Notes From The Underground is an 1864 novella by Fyodor Dostoyevsky. Notes From The Underground is considered by many to be the first existentialist novel.
It presents itself as an excerpt from the rambling memoirs of a bitter, isolated, unnamed narrator (generally referred to by critics as the Underground Man) who is a retired civil servant living in St. Petersburg.
The first part of the story is told in monologue form, or the underground man's diary, and attacks emerging Western philosophy. The second part of the book is called "Àpropos of the Wet Snow," and describes certain events that, it seems, are destroying and sometimes renewing the underground man, who acts as a first person, unreliable narrator.

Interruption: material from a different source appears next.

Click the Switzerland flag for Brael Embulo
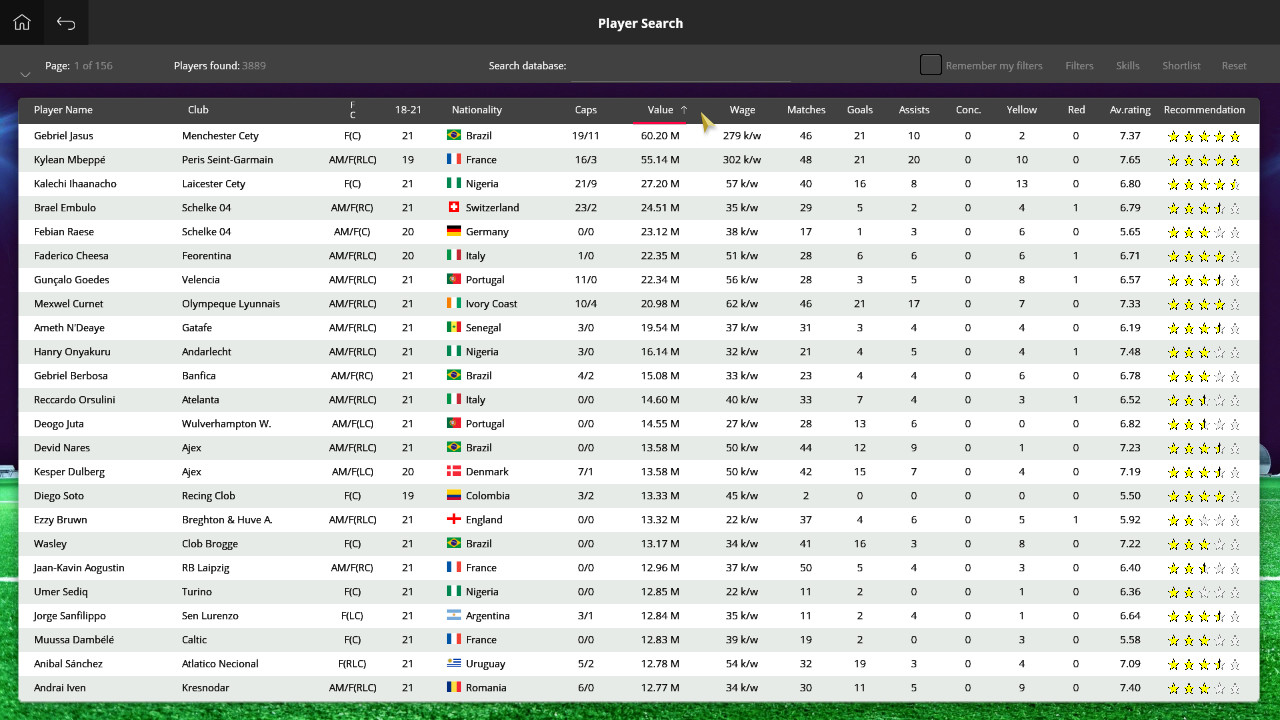 (452, 207)
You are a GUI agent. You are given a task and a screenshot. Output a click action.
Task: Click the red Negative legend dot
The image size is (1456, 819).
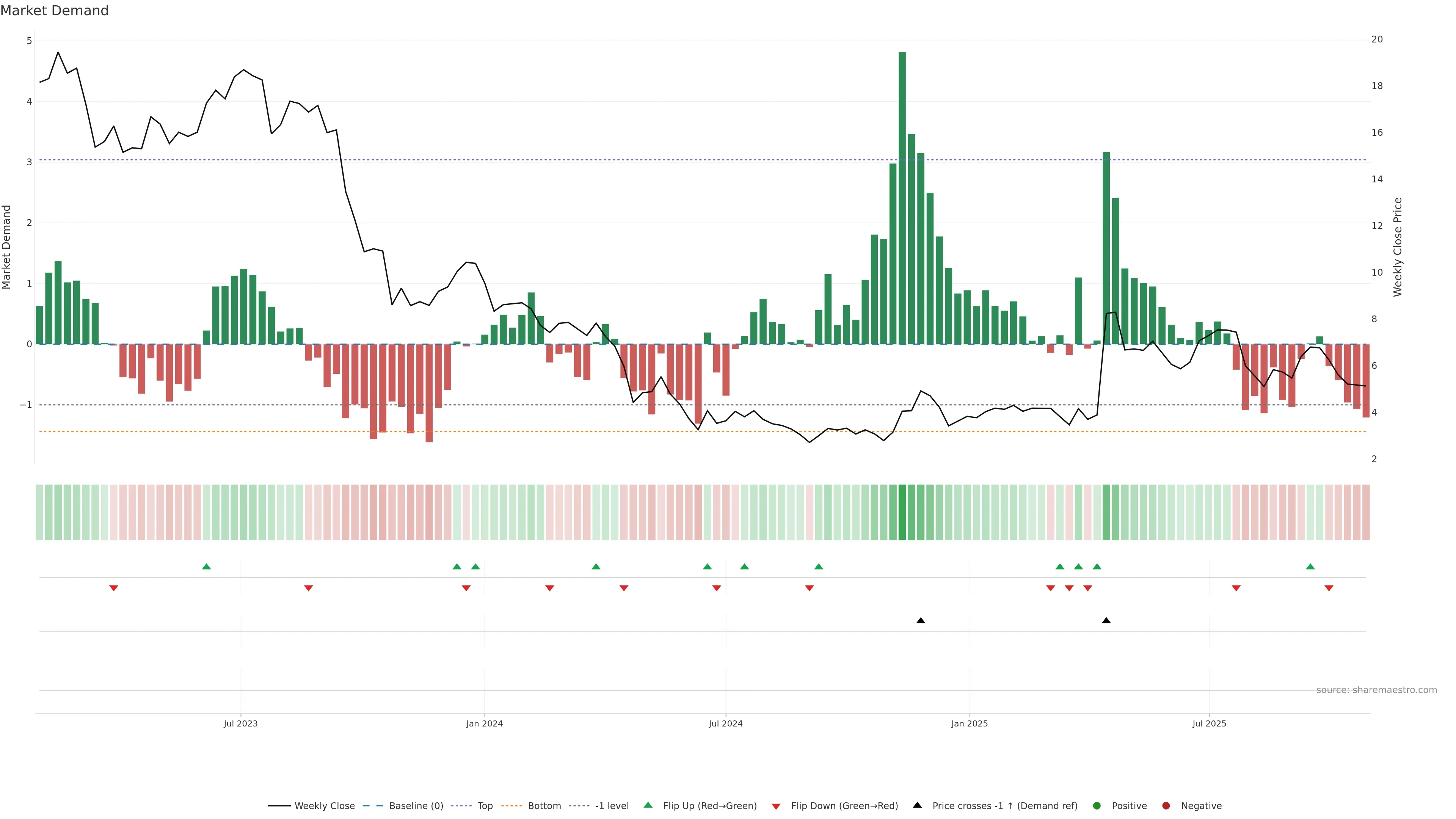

The stylistic inventiveness, and the insights into the absurdities and weakness of humans seem so fresh and incisive today that if published now (a century and a half later), Notes From The Underground would be considered an avant-garde post-modernist triumph. In some ways this is a heavy text, laden with conversational philosophizing; but the vividness of the narrator make it a wonderful read, and funny.
Fyodor Mikhailovich Dostoyevsky was a Russian novelist, short story writer and essayist. Dostoyevsky's literary works explore human psychology in the context of the troubled political, social and spiritual atmosphere of 19th-century Russia.
Although he began writing in the mid-1840s, his most memorable works—including Crime and Punishment, The Idiot and The Brothers Karamazov—are from his later years. His output consists of eleven novels, three novellas, seventeen short novels and three essays. Many literary critics rate him as one of the greatest and most prominent psychologists in world literature.